“Der Grüne Punkt” is a concept that presumably everyone in Germany is familiar with; recently, the financing symbol for participation in the dual collection and recovery systems was the subject matter of proceedings before the General Court (GC). The General Court’s main task was to examine the question of whether proven use of the trademark on packaging is sufficient to prove that the trademark is, at the same time, also used for the packaged goods themselves.
In 1996, Duales System Deutschland GmbH registered “Der Grüne Punkt” and the corresponding figurative sign with the European Union Intellectual Property Office (EUIPO) as a EU collective mark.
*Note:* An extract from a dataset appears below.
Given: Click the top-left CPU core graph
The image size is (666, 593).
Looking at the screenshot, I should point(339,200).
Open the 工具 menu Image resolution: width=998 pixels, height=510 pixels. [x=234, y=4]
Subsequently, the company granted licences in the trademark to third parties for participation in a dual disposal system for product packaging. After the Cancellation Division of EUIPO had partially granted an application for revocation of the trademark due to non-use, the proprietor of the trade mark filed an appeal against the revocation, which was initially unsuccessful. Its subsequent action before the General Court was directed against the dismissal of the appeal.
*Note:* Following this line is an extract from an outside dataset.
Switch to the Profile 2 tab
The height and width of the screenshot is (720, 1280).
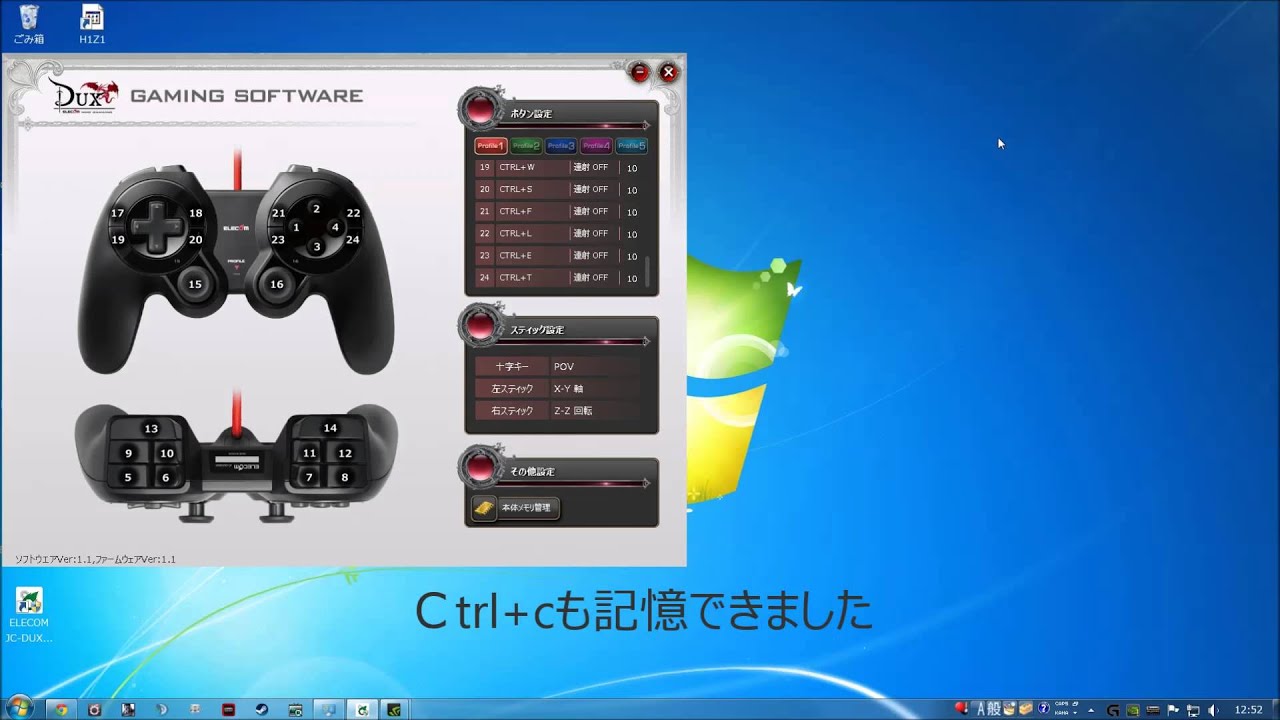526,146
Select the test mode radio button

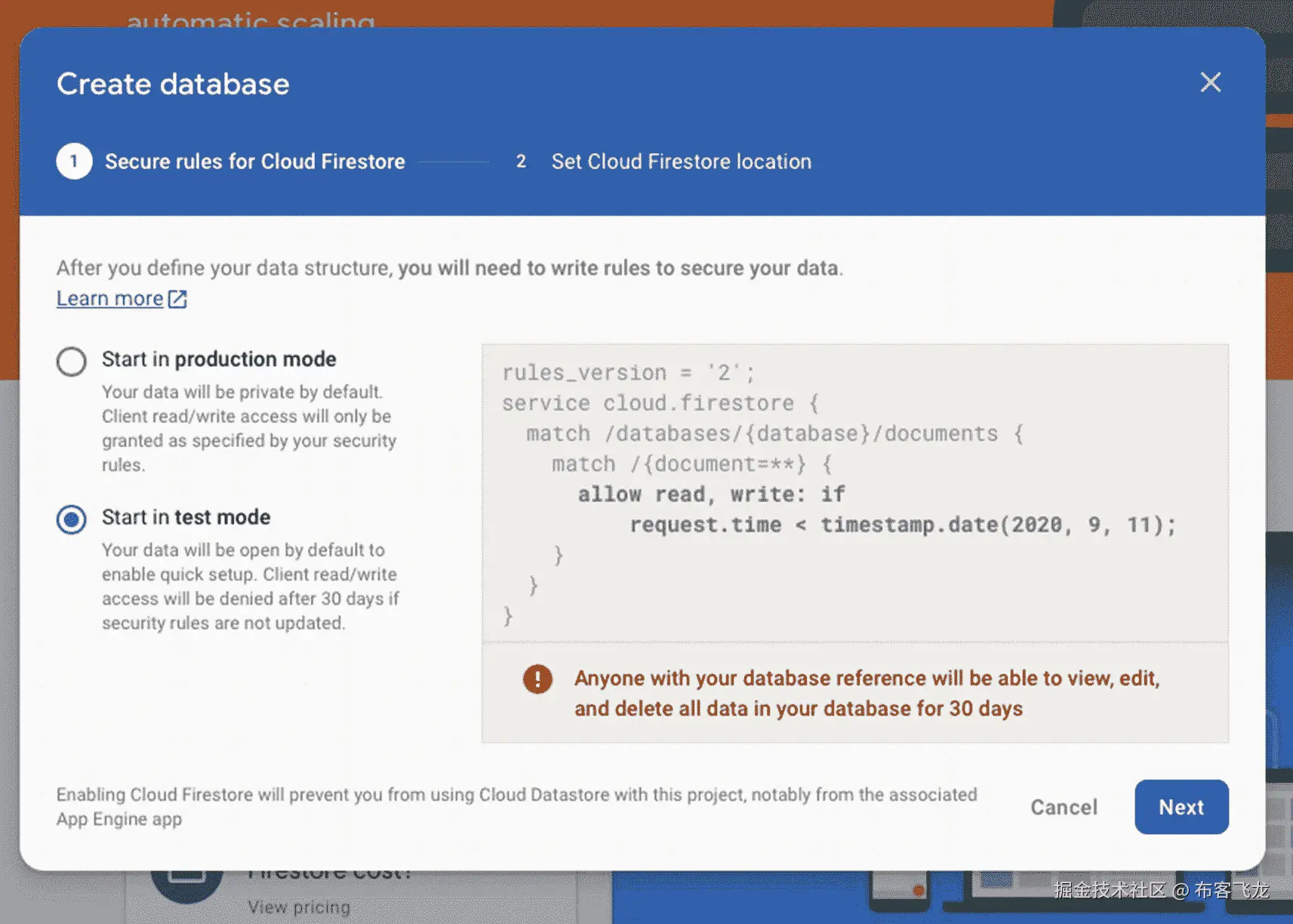click(72, 519)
The action brought by the company was also unsuccessful. According to the General Court, the relevant public merely perceives the trademark “Der Grüne Punkt” used on sales packaging to be an indicator that the packaging in question can be collected and recovered by means of a special waste disposal system, but not an indicator of a use of the trademark for the packaged goods themselves.
With this finding, the GC countered the Plaintiff’s arguments. The Plaintiff had essentially stated that the documents it submitted proved that the trademark in dispute is used commercially both for the packaging of the goods and for the packaged goods themselves, and that this constituted genuine use of the European Union trademark within the meaning of art. 15(1) of Regulation (EC) No 207/2009 (now article 18(1) of Regulation (EU) 2017/1001).
The GC found that, based on the perception of the relevant public, there was no genuine use of the trademark “Der Grüne Punkt” in accordance with its main function, namely to guarantee the origin of the goods in dispute. The GC held that it is true that the trademark in dispute refers to the fact that the manufacturer or distributor of the goods in question is part of the Plaintiff’s licence agreement system and thus points to a certain ecologically minded behaviour on the part of that company. However, according to the GC, the relevant public is certainly capable of distinguishing between a trademark that points to a product’s commercial origin and a trademark that indicates the recovery of packaging waste that has been emptied and used, especially since the products themselves are frequently identified by trademarks belonging to different companies, and that the use of “Der Grüne Punkt” therefore pertained solely to the packaging of goods.
The GC held that this assessment was also confirmed by the regulations governing the use of the contested collective mark, according to which the latter was created to enable consumers and commerce to identify packaging that is part of the collection and recovery system and for which a contribution to funding the system was made, as well as goods having such packaging, and to distinguish it from other packaging and goods.
The GC took the view that, contrary to the Plaintiff’s submission that, in the unlikely event of identical offers by competitors, consumers opt for a packaged product solely due to the quality of the packaging, the contested trademark does not create or preserve a sales market at the expense of other market participants concerning the goods in dispute, but in fact only with respect to the packaging.
Signs and pictograms as used on product packaging are typical examples of use as a trademark for a product. It is not unusual for a product or its packaging to feature multiple trademarks. The question of how consumers perceive this simultaneous use of different signs was the subject matter of the proceedings before the GC. In its decision, the GC assumed that consumers are able to not only categorise generally known signs on packaging, but to specifically recognise their purpose as well. However, such purpose is not always trademark use with respect to the packaged good itself. Ultimately, the judgment fits seamlessly into the General Court’s rulings on similar issues relating to this type of “accompanying trademarks”.
In the proceedings in question, the Plaintiff had also stated that the “Der Grüne Punkt” sign also confers on the packaged products non-material properties which identify companies, and their goods as participating in the “Der Grüne Punkt” system, which would be perceived by the public as particularly environmentally friendly. However, the GC did not concur with these arguments. Given that the Plaintiff’s trademark is a collective mark, not a certification mark, this would seem logical. At Community-law level, the certification mark was introduced on 1 October 2017 as a vehicle that allows the proprietor of the respective mark to guarantee the material, quality, accuracy or other characteristics, as well as the mode of manufacture of goods or performance of services. Since early 2019 this vehicle for protection also exists under German law. When the German Trademark Modernisation Act [Markenrechtsmodernisierungsgesetz – MaMoG] and thus the reform of the German Trademark Act [Markengesetz – MarkenG] entered into force on 14 January 2019, the new trademark category of the national certification mark was introduced (see our earlier Contribution).